**EXERCISE REQUIREMENTS**: Restate every record exactly as it is written, while omitting the pictures it holds.

Top of SUPPLIED INFORMATION

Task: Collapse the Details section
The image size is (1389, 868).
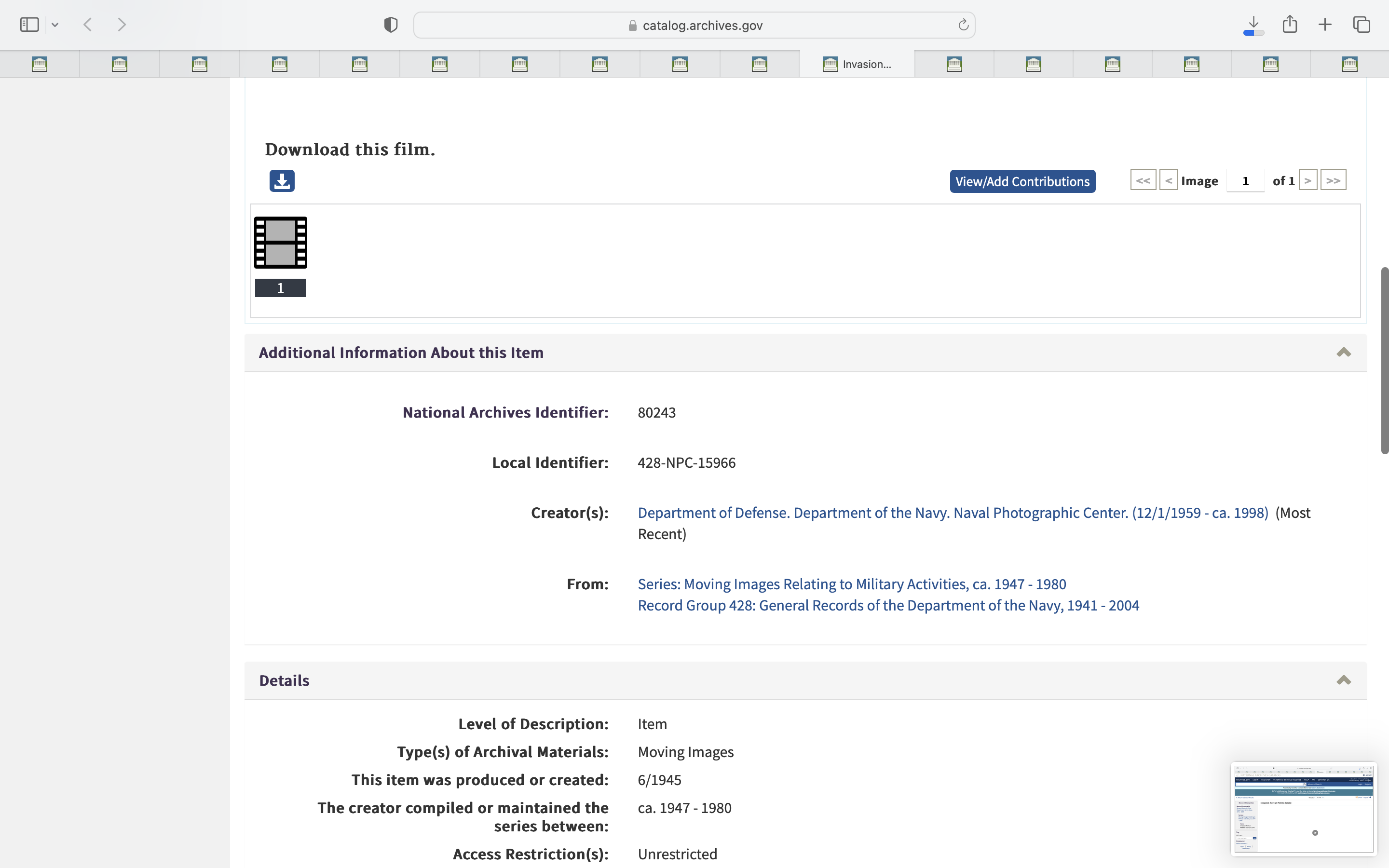Action: click(1343, 680)
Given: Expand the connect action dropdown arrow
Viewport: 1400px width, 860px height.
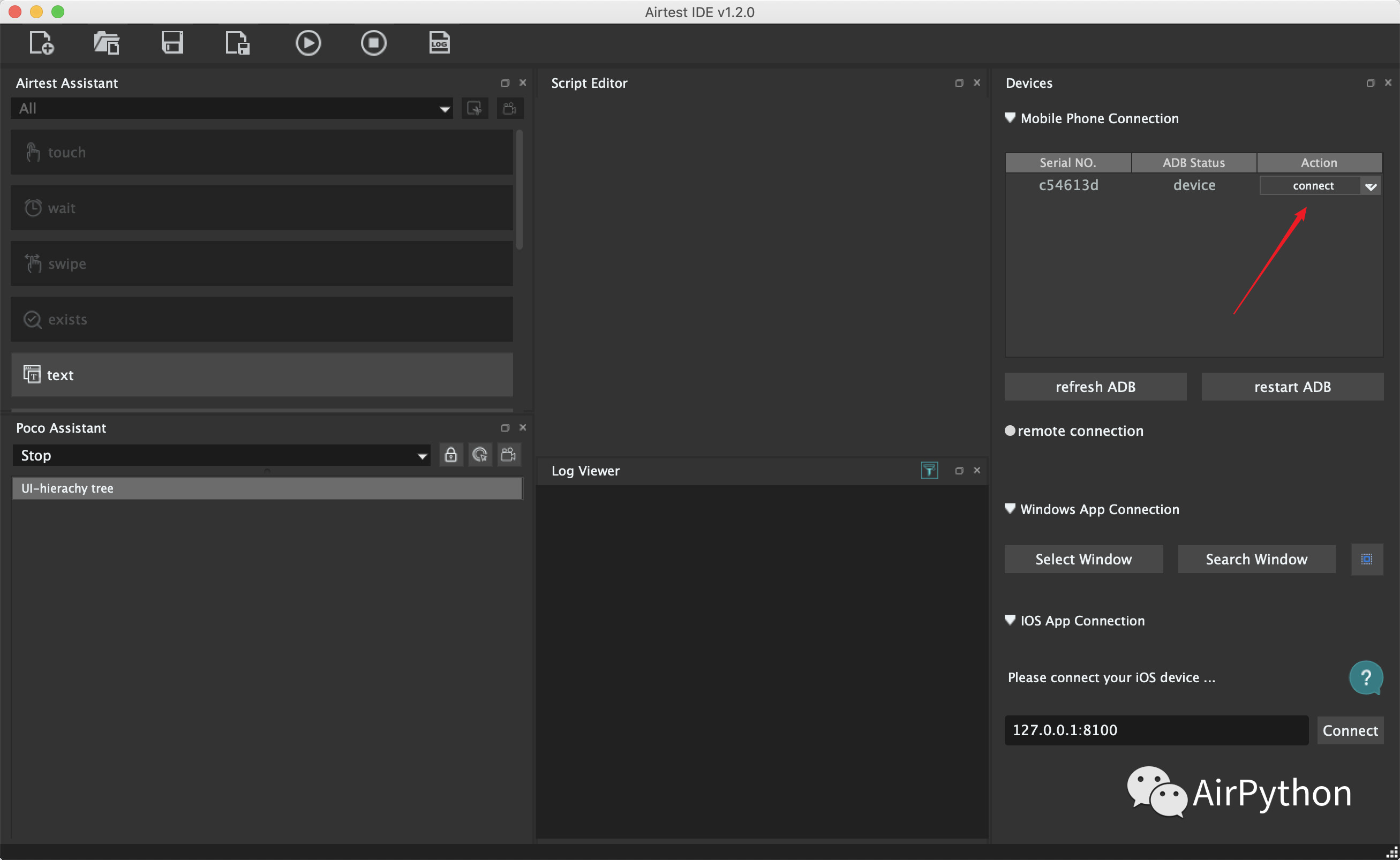Looking at the screenshot, I should click(x=1371, y=186).
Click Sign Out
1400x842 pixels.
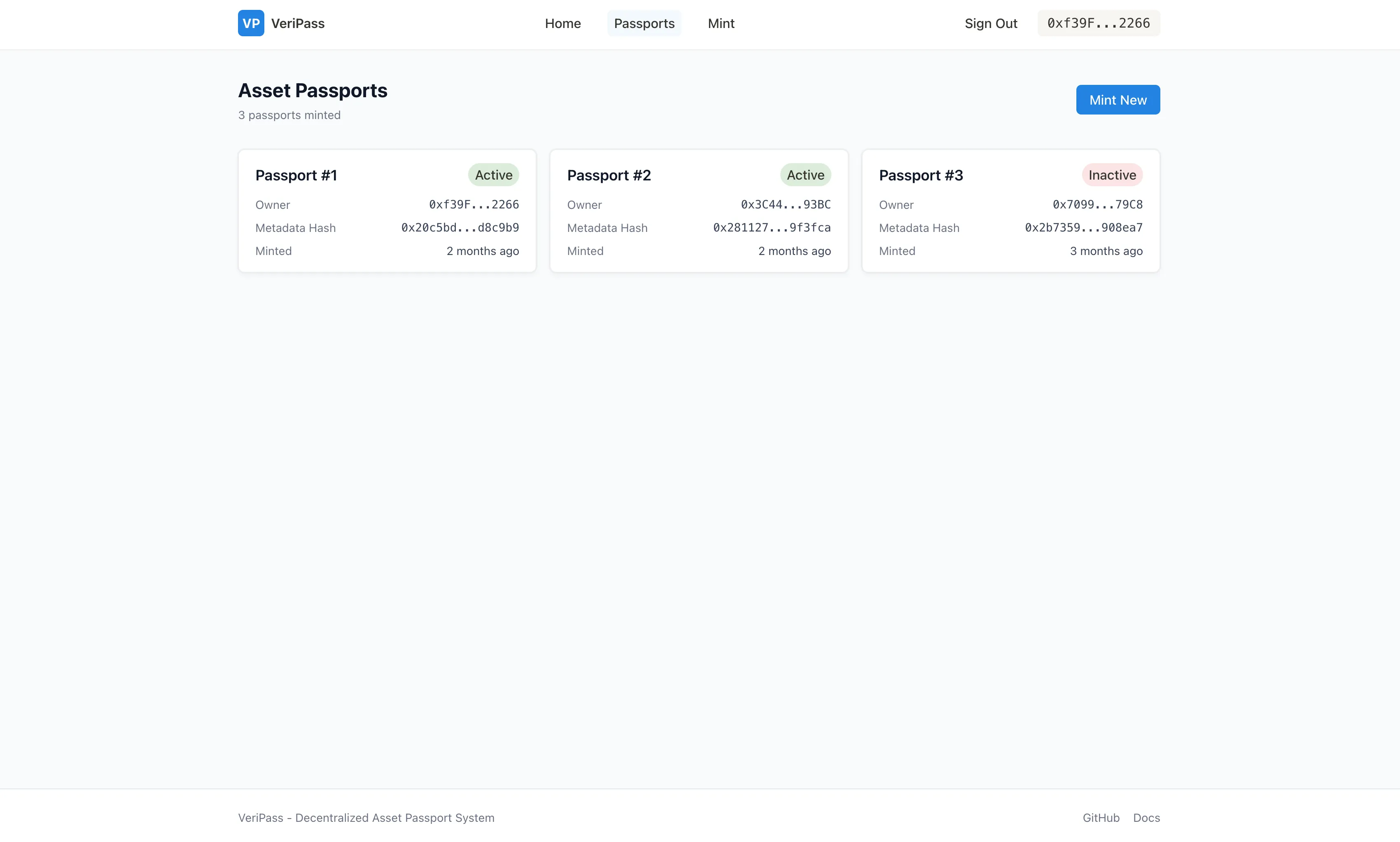pyautogui.click(x=991, y=23)
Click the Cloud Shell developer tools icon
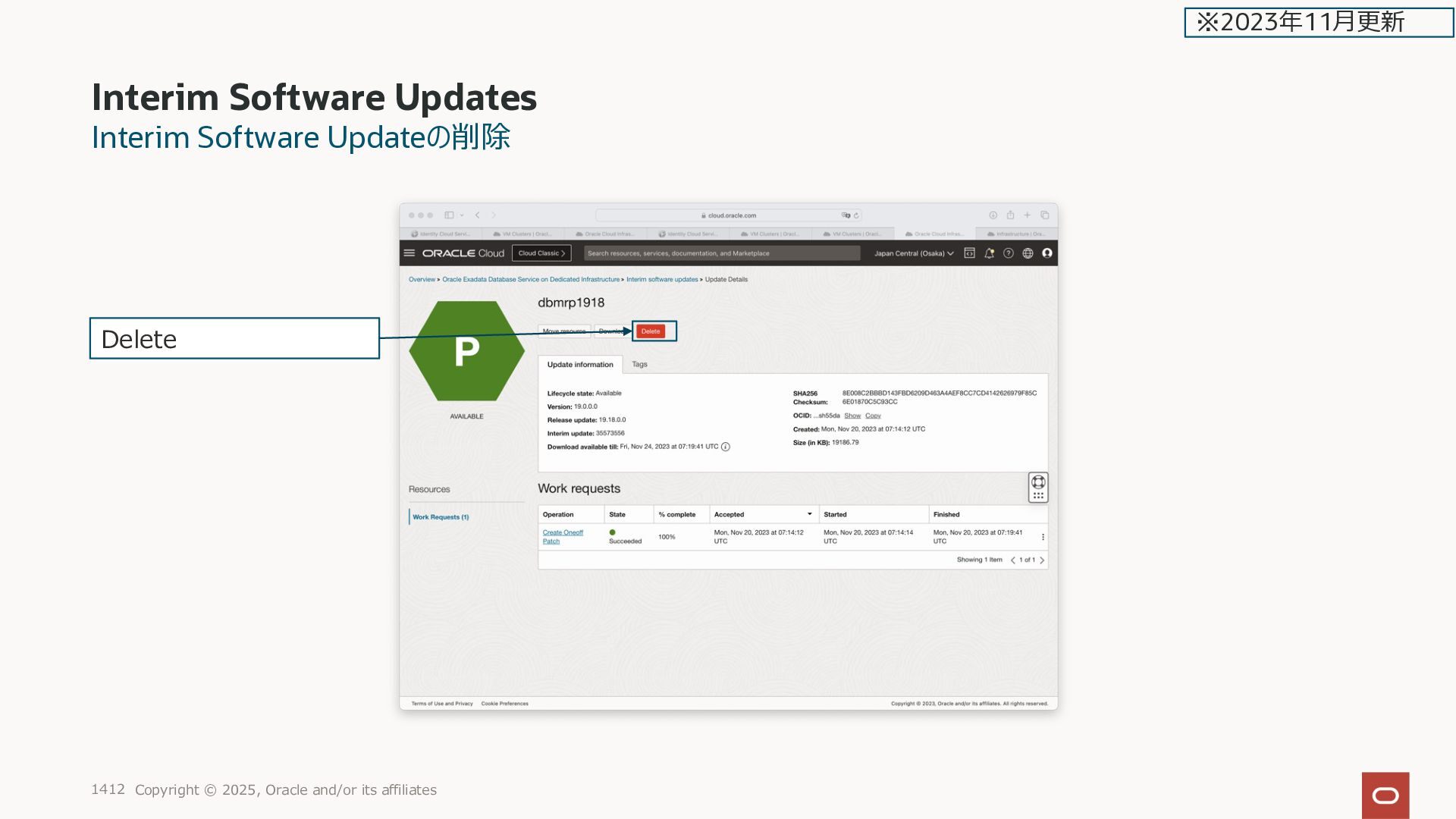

Bottom of SUPPLIED INFORMATION

**WORKED SOLUTION**:
Task: Collapse the Details section
The image size is (1389, 868).
Action: click(1343, 680)
Given: Expand the connect action dropdown arrow
Viewport: 1400px width, 860px height.
Looking at the screenshot, I should click(x=1371, y=186).
Click Sign Out
1400x842 pixels.
pyautogui.click(x=991, y=23)
Click the Cloud Shell developer tools icon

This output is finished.